Non-oil trade deficit costs jobs in every state
By Robert E. Scott with research assistance by Emily Garr
In 2007, 5.6 million jobs were lost or displaced by the U.S. non-oil trade deficit (Scott 2008). Despite strong export growth over the past few years, that deficit still totaled $473 billion in 2007, only $48 billion less than its record peak in 2006. More than 4 million (70%) of the jobs displaced by this trade in 2007 were in the manufacturing sector.
U.S. non-oil trade deficits represent reduced domestic demand for goods produced in every region of the United States and have displaced jobs in all 50 states and the District of Columbia (see Map). More than 400,000 jobs or job opportunities were lost in each of California and Texas, and more than 300,000 each in New York, Michigan, and Ohio. Jobs displaced by this deficit exceeded 5.0% of total employment in 2007 in Michigan, South Carolina, Alabama, Tennessee, Ohio, Maine, Indiana, North Carolina, New Hampshire, Kentucky, Arkansas, Rhode Island, and Mississippi. While traditional manufacturing states such as Michigan, Ohio, and the Carolinas were certainly hard hit, so too were states in the tech sector such California, Texas, Oregon, and Minnesota. Many states in the South, such as Kentucky, Tennessee, Arkansas, and Mississippi were hard hit by the loss of textile and apparel industries. Michigan, hard hit by the loss of jobs in the auto industry, lost more than 300,000 jobs or job opportunities overall and was the hardest hit state in the country as a share of total state employment (7.5%).

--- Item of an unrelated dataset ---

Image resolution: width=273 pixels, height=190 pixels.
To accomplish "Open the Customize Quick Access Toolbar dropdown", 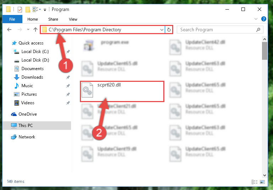I will pyautogui.click(x=45, y=10).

Printable version of this map [PDF]
Currency manipulation and other unfair trade policies are important causes of U.S. non-oil trade deficits. Elimination of these practices could support widespread growth of U.S. exports and the creation of millions of jobs in export industries such as aerospace products, fabricated metal products, motor vehicles and parts, and chemicals.